> [REQUIRED WORK]
Omit all pictures. Reproduce exactly the lines from the first line of the records below through the line with "You are a GUI".

[Dataset records]
>>>>
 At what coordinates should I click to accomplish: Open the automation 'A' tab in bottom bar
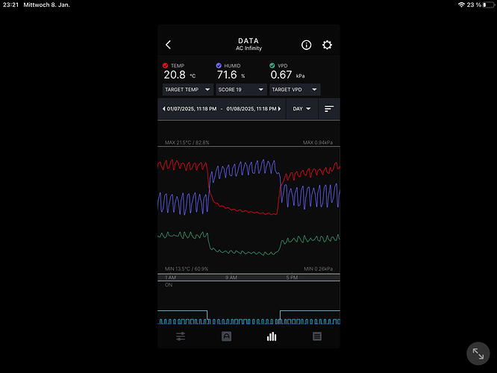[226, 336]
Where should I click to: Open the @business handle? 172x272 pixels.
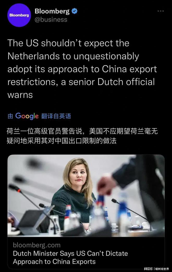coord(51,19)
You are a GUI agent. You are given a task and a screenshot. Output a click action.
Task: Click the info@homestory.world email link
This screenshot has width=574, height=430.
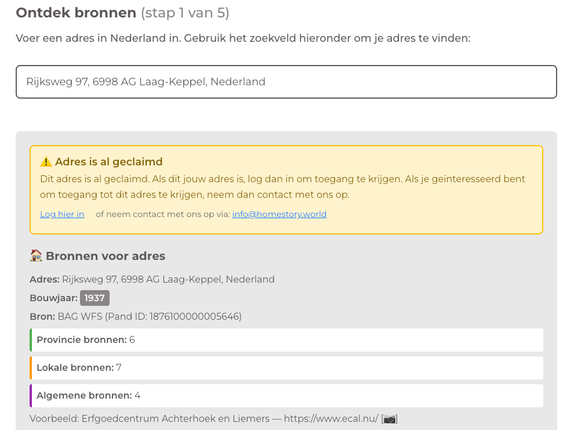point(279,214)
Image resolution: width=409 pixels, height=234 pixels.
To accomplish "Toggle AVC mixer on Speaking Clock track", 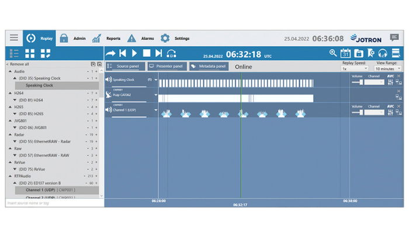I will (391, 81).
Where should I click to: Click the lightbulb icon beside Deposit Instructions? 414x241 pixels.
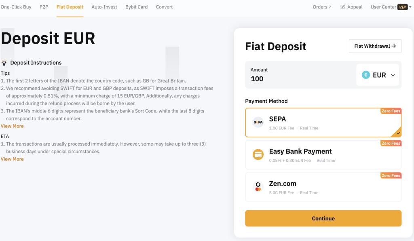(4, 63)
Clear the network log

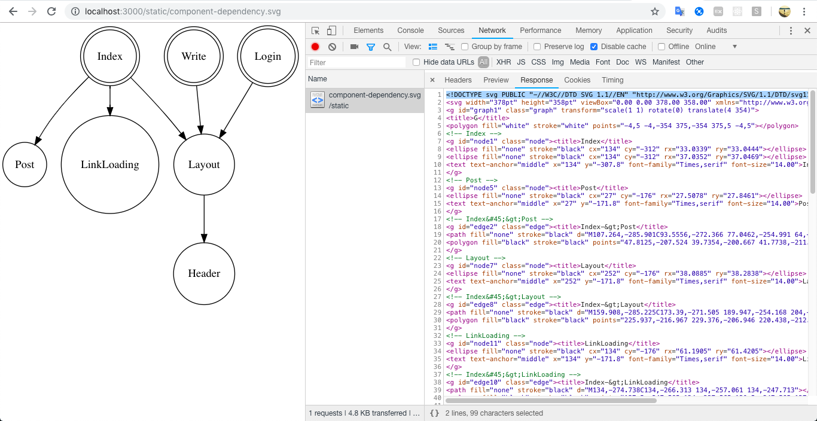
<<<<
> [SOLUTION FOR THIS EXERCISE]
 At what coordinates should I click to accomplish: Open the automation 'A' tab in bottom bar
[226, 336]
Where should I click to: Open the @business handle? 172x272 pixels.
coord(51,19)
You are a GUI agent. You are given a task and a screenshot. Output a click action.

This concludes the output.